Shot noise from which-path detection in a chiral Majorana interferometer
C.W.J.Beenakker

TL;DR
This paper analyzes how which-path detection in a chiral Majorana interferometer introduces shot noise, revealing stochastic charge transfer processes and the impact of environmental coupling on quantum coherence.
Contribution
It demonstrates that environmental leakage causes stochastic charge transfer and shot noise in a Majorana interferometer, extending understanding of decoherence effects in topological quantum systems.
Findings
Shot noise arises from which-path information leakage.
Fano factor diverges as detection probability approaches one.
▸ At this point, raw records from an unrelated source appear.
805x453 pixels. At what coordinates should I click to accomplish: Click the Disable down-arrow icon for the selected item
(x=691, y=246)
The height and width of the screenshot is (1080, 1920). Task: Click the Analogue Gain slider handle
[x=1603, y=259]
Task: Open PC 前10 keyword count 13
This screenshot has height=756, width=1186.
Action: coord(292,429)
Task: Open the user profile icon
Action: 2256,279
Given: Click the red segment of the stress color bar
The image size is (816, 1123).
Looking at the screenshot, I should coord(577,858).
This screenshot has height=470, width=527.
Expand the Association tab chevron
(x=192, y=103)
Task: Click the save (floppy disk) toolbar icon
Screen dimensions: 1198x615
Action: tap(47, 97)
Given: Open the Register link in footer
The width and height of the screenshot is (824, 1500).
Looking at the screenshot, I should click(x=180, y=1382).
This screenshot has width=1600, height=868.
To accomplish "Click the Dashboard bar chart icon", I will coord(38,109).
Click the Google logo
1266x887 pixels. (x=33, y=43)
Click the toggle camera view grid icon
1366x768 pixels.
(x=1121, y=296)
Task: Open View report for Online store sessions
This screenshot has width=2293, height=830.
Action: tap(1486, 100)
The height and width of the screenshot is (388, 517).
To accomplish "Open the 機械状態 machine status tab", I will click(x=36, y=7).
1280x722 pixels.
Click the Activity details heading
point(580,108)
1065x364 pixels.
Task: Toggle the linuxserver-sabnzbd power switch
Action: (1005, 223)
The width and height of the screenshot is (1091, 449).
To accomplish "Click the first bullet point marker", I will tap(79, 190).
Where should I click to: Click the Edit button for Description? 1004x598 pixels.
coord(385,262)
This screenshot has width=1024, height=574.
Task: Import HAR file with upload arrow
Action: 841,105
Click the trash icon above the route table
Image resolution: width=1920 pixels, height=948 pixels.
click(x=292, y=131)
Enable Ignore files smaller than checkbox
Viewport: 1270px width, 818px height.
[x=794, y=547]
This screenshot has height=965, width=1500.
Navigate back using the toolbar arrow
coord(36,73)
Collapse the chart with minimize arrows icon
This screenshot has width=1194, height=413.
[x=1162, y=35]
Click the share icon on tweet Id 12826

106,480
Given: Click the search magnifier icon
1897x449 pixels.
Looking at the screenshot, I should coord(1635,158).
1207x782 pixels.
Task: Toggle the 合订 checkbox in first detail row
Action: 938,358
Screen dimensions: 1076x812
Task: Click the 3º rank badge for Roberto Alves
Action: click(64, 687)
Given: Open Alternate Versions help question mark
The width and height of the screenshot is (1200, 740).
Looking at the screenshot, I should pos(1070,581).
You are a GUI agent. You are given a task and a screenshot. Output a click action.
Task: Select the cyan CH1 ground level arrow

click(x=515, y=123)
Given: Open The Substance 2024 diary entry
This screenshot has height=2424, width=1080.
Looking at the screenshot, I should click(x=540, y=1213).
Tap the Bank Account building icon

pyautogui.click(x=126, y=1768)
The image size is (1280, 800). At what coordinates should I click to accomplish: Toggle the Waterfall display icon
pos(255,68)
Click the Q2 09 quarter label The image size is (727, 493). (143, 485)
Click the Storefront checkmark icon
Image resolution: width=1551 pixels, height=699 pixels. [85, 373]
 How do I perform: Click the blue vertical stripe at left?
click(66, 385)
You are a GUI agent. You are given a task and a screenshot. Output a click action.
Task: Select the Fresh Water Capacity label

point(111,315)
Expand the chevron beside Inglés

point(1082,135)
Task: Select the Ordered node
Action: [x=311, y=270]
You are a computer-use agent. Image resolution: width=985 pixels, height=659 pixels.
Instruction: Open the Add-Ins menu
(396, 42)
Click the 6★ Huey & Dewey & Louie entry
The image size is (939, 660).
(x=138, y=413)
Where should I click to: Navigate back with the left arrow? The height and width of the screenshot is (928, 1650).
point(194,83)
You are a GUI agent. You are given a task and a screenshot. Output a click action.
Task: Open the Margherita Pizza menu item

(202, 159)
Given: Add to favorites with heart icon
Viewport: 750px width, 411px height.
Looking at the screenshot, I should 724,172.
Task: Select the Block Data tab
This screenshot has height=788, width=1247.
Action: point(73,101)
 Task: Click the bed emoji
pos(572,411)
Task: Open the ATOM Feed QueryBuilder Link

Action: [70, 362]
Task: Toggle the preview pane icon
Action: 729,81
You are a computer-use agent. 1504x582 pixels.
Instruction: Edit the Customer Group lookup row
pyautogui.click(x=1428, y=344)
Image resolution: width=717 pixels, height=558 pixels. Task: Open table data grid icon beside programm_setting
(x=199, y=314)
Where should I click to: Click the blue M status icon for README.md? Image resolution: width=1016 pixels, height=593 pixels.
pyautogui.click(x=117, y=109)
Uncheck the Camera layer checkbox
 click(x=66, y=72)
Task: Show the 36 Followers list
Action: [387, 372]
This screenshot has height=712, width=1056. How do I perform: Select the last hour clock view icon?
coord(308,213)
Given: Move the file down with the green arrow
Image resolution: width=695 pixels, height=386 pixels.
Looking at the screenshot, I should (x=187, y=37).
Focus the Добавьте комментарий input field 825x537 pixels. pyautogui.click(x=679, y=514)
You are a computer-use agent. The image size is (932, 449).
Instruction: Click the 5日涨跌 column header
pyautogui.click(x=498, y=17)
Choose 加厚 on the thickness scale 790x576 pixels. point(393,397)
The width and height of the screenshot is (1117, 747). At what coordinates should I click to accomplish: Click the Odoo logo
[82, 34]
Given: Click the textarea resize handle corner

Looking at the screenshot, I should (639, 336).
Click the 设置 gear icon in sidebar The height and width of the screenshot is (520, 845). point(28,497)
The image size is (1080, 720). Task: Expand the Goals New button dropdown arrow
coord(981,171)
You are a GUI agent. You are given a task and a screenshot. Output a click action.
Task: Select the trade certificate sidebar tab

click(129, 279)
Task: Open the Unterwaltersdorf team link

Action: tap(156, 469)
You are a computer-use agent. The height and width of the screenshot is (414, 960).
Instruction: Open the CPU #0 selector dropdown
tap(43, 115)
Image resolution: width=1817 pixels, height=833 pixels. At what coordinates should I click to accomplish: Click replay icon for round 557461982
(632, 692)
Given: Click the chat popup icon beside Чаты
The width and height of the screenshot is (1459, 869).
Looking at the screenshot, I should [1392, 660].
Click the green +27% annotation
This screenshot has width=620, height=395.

Charge transfer becomes stochastic with environmental coupling.
Abstract
We calculate the full counting statistics of charge transfer in a chiral Majorana interferometer - a setup where a Dirac mode (an electron-hole mode) is split into two Majorana modes that encircle a number of h/2e vortices in a topological superconductor. Without any coupling to the environment it is known that the low-energy charge transfer is deterministic: An electron is transferred either as an electron or as a hole, dependent on the parity of the vortex number. We show that a stochastic contribution appears if which-path information leaks into the environment, producing the shot noise of random 2e charge transfers with binomial statistics. The Fano factor (dimensionless ratio of shot noise power and conductance) increases without bound as the which-path detection probability tends to unity.